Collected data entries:
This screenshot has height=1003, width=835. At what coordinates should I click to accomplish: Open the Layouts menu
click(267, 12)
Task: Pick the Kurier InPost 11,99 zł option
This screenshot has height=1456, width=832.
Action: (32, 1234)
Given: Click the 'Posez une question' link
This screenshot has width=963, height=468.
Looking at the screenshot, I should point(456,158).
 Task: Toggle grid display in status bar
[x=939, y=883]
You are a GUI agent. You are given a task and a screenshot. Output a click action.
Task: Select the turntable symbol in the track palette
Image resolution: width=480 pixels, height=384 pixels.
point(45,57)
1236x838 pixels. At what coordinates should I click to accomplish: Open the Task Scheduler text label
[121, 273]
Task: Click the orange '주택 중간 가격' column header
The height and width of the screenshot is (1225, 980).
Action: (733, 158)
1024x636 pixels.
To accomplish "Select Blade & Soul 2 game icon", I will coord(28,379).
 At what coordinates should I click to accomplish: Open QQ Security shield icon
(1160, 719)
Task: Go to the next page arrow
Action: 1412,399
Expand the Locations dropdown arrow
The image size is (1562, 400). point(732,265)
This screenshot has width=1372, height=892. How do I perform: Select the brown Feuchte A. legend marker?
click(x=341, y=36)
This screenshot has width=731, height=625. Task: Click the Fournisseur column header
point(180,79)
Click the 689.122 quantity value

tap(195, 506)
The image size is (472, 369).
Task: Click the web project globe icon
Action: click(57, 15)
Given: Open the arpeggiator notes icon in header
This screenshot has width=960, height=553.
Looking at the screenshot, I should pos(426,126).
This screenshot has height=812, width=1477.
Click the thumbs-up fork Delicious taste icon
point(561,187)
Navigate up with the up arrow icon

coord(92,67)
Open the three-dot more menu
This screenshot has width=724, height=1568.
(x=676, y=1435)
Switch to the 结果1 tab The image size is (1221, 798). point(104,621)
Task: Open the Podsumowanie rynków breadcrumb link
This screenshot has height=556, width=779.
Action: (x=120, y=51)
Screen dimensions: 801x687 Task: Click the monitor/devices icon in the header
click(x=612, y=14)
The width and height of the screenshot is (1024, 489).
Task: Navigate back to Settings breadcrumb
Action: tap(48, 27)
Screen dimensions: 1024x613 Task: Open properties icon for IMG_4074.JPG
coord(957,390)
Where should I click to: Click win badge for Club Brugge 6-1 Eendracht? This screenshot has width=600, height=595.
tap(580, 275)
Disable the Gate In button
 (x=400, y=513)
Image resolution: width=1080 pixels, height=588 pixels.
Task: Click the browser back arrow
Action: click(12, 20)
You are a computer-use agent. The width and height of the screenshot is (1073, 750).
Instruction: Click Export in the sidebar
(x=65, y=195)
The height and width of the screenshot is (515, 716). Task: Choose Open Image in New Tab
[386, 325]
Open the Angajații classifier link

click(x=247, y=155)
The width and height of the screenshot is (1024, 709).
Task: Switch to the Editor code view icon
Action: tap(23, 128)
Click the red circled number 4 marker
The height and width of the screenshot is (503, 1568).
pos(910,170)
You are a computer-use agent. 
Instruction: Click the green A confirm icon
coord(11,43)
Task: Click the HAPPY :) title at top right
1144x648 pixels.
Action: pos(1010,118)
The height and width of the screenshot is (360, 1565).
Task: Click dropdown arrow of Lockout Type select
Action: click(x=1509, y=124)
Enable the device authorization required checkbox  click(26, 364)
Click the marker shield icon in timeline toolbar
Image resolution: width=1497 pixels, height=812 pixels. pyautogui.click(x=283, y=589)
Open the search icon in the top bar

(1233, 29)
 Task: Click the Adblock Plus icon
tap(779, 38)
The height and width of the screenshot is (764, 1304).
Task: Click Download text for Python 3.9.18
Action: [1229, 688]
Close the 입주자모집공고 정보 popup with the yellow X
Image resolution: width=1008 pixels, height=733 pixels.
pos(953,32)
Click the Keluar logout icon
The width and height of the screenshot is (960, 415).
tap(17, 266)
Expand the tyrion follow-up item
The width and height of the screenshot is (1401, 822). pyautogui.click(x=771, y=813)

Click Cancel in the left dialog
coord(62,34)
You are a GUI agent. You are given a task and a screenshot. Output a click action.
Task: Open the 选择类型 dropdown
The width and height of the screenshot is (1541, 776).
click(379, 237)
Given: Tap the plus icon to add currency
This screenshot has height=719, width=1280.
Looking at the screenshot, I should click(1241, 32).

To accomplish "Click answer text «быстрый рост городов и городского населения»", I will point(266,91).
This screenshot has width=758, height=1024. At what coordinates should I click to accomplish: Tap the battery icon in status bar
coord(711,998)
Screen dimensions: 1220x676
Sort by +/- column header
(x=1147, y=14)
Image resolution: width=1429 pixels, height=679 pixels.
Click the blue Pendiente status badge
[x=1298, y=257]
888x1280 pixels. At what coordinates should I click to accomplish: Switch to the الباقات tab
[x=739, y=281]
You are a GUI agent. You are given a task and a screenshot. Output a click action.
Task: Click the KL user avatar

What to produce: Word-for-word copies of all the records are required.

Response:
This screenshot has height=1003, width=835. At what coordinates should I click to accomplish: Open the Layouts menu
click(267, 12)
Task: Pick the Kurier InPost 11,99 zł option
This screenshot has height=1456, width=832.
Action: (32, 1234)
Given: Click the 'Posez une question' link
This screenshot has width=963, height=468.
Looking at the screenshot, I should point(456,158).
 Task: Toggle grid display in status bar
[x=939, y=883]
You are a GUI agent. You are given a task and a screenshot. Output a click action.
Task: Select the turntable symbol in the track palette
Image resolution: width=480 pixels, height=384 pixels.
point(45,57)
1236x838 pixels. At what coordinates should I click to accomplish: Open the Task Scheduler text label
[121, 273]
Task: Click the orange '주택 중간 가격' column header
The height and width of the screenshot is (1225, 980).
Action: (733, 158)
1024x636 pixels.
To accomplish "Select Blade & Soul 2 game icon", I will coord(28,379).
 At what coordinates should I click to accomplish: Open QQ Security shield icon
(1160, 719)
Task: Go to the next page arrow
Action: 1412,399
Expand the Locations dropdown arrow
The image size is (1562, 400). point(732,265)
This screenshot has width=1372, height=892. How do I perform: Select the brown Feuchte A. legend marker?
click(x=341, y=36)
This screenshot has width=731, height=625. Task: Click the Fournisseur column header
point(180,79)
Click the 689.122 quantity value

tap(195, 506)
The image size is (472, 369).
Task: Click the web project globe icon
Action: click(57, 15)
Given: Open the arpeggiator notes icon in header
This screenshot has width=960, height=553.
Looking at the screenshot, I should pos(426,126).
This screenshot has height=812, width=1477.
Click the thumbs-up fork Delicious taste icon
point(561,187)
Navigate up with the up arrow icon

coord(92,67)
Open the three-dot more menu
This screenshot has width=724, height=1568.
(x=676, y=1435)
Switch to the 结果1 tab The image size is (1221, 798). point(104,621)
Task: Open the Podsumowanie rynków breadcrumb link
This screenshot has height=556, width=779.
Action: (x=120, y=51)
Screen dimensions: 801x687 Task: Click the monitor/devices icon in the header
click(x=612, y=14)
The width and height of the screenshot is (1024, 489).
Task: Navigate back to Settings breadcrumb
Action: tap(48, 27)
Screen dimensions: 1024x613 Task: Open properties icon for IMG_4074.JPG
coord(957,390)
Where should I click to: Click win badge for Club Brugge 6-1 Eendracht? This screenshot has width=600, height=595.
tap(580, 275)
Disable the Gate In button
 (x=400, y=513)
Image resolution: width=1080 pixels, height=588 pixels.
Task: Click the browser back arrow
Action: click(12, 20)
You are a computer-use agent. The width and height of the screenshot is (1073, 750).
Instruction: Click Export in the sidebar
(x=65, y=195)
The height and width of the screenshot is (515, 716). Task: Choose Open Image in New Tab
[386, 325]
Open the Angajații classifier link

click(x=247, y=155)
The width and height of the screenshot is (1024, 709).
Task: Switch to the Editor code view icon
Action: tap(23, 128)
Click the red circled number 4 marker
The height and width of the screenshot is (503, 1568).
pos(910,170)
You are a computer-use agent. 
Instruction: Click the green A confirm icon
coord(11,43)
Task: Click the HAPPY :) title at top right
1144x648 pixels.
Action: pos(1010,118)
The height and width of the screenshot is (360, 1565).
Task: Click dropdown arrow of Lockout Type select
Action: click(x=1509, y=124)
Enable the device authorization required checkbox  click(26, 364)
Click the marker shield icon in timeline toolbar
Image resolution: width=1497 pixels, height=812 pixels. pyautogui.click(x=283, y=589)
Open the search icon in the top bar

(1233, 29)
 Task: Click the Adblock Plus icon
tap(779, 38)
The height and width of the screenshot is (764, 1304).
Task: Click Download text for Python 3.9.18
Action: [1229, 688]
Close the 입주자모집공고 정보 popup with the yellow X
Image resolution: width=1008 pixels, height=733 pixels.
pos(953,32)
Click the Keluar logout icon
The width and height of the screenshot is (960, 415).
tap(17, 266)
Expand the tyrion follow-up item
The width and height of the screenshot is (1401, 822). pyautogui.click(x=771, y=813)

Click Cancel in the left dialog
coord(62,34)
You are a GUI agent. You are given a task and a screenshot. Output a click action.
Task: Open the 选择类型 dropdown
The width and height of the screenshot is (1541, 776).
click(379, 237)
Given: Tap the plus icon to add currency
This screenshot has height=719, width=1280.
Looking at the screenshot, I should click(1241, 32).

To accomplish "Click answer text «быстрый рост городов и городского населения»", I will point(266,91).
This screenshot has width=758, height=1024. At what coordinates should I click to accomplish: Tap the battery icon in status bar
coord(711,998)
Screen dimensions: 1220x676
Sort by +/- column header
(x=1147, y=14)
Image resolution: width=1429 pixels, height=679 pixels.
Click the blue Pendiente status badge
[x=1298, y=257]
888x1280 pixels. At what coordinates should I click to accomplish: Switch to the الباقات tab
[x=739, y=281]
You are a GUI agent. You are given a task and a screenshot. Output a click action.
Task: Click the KL user avatar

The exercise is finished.